Yes, I can understand his confusion.
Why is she there? How long has she been there? I left her in the living room, on the couch. I remember getting her a blanket.
Sleep-walking? B&E while sleeping?
Eventually, I went to make another coffee, in the kitchen, and when I came back I found her asleep.
Huh, what a conincidink.
I covered her, took a last lingering glance, and then put myself to bed.
Should have carried her over into his bed…
It's barely dawn, but I react to the changing sun very easily.
Yeah, I guess sleeping and eating breakfast at the same time might be kind of difficult.
Although, it seems I slept on top of the covers so there's no need to worry about untangling my legs.
Good thing he’s no longer…up…when he woke up.
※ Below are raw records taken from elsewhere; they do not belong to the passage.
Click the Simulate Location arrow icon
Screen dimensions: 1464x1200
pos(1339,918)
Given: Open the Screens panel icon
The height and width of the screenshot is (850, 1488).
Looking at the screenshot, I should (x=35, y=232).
That might have been…embarrassening.
She looks so vulnerable, so precious.
![[Linked Image]](http://www.alleycatscratch.com/lotr/Hobbit/Smeagol/Gol_2352_KellCom4.jpg)
but like this … she's my best friend. My Lois.
Awww…
My Lois.
That will never happen, no matter how much I want it.
Maybe if he tried use the One Ring?
She's made it abundantly clear that I'm only good for two things: work and friendship.
Maybe he should have Cat tell her that he’s also good for a third kind of thing?
and possibly a healthy meal every now and again … and …
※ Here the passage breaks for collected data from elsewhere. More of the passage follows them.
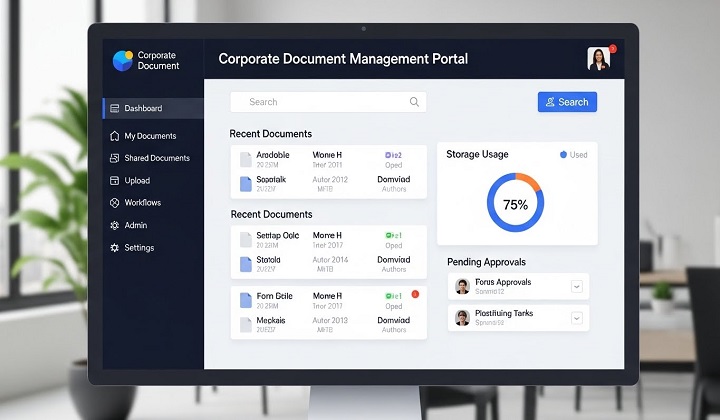Click the Arodoble document file icon
This screenshot has width=720, height=420.
pyautogui.click(x=245, y=159)
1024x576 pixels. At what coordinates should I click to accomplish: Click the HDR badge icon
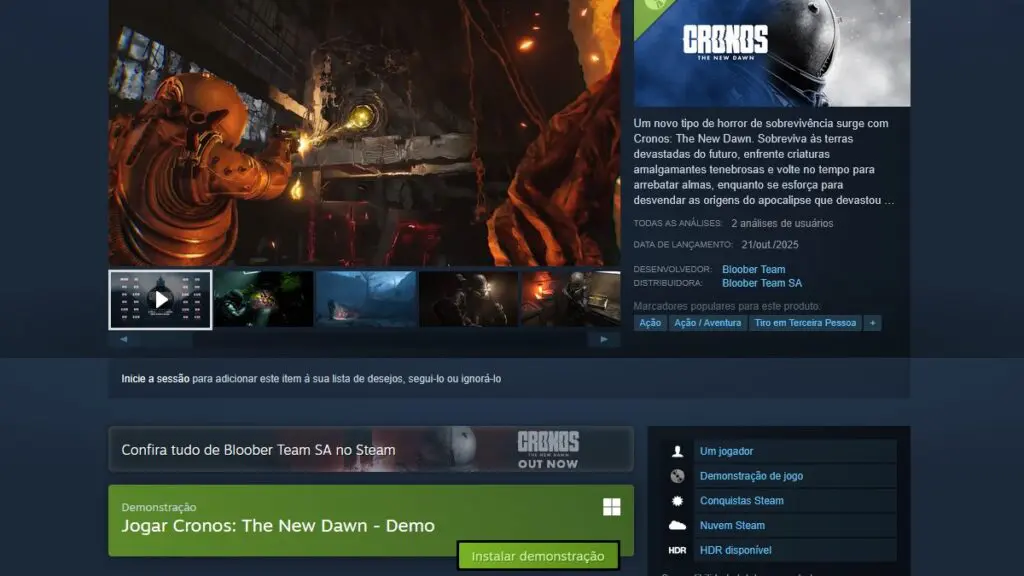tap(677, 551)
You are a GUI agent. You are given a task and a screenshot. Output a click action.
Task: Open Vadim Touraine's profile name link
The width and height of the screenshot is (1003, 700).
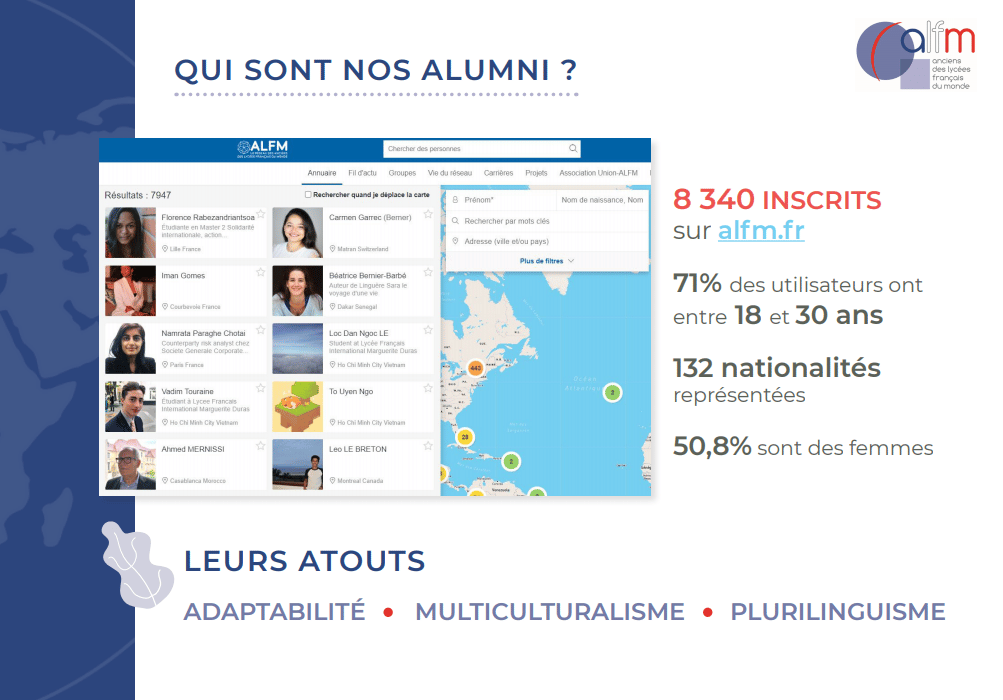pyautogui.click(x=188, y=391)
Okay, so I do have a large role in her life. A large, important role. But it's not the one I really want.
Maybe he should talk to his agent?
I always promised myself that, if it seemed we were heading in the … romantic … direction, then I'd tell her about Superman.
Unless she’s already also dating Superman? Or Call-Me-Daniel? Or Lex?
If she wakes then … then she'll know a few hours earlier, that's all.
Plus, she might think she’s still dreaming?
As I cover her I feel a sudden change in the air. Looking up I see deep, brown eyes looking back at me. They are so dark. Almost black.
Oh boy.
That usually means I was … floating. All my buried fears rush out. Even though I've made the decision to tell her … the fear is still there.
Lunkhead! If she wanted to sell him to the government, he’d have woken up in an isolation chamber with green lighting.
And possibly run through follow up apology speeches too. Instead …

I think the soft light coming through the window mustn't be quite as bright for her as it is for me.

Although one wonders with Metropolis.
Lois, in my bed.
And I can't help but stare.

LOIS: I finally have a gay best friend!

Say, is it just my wishful imagination or did you at one point happen to mention sequels 3 and 4?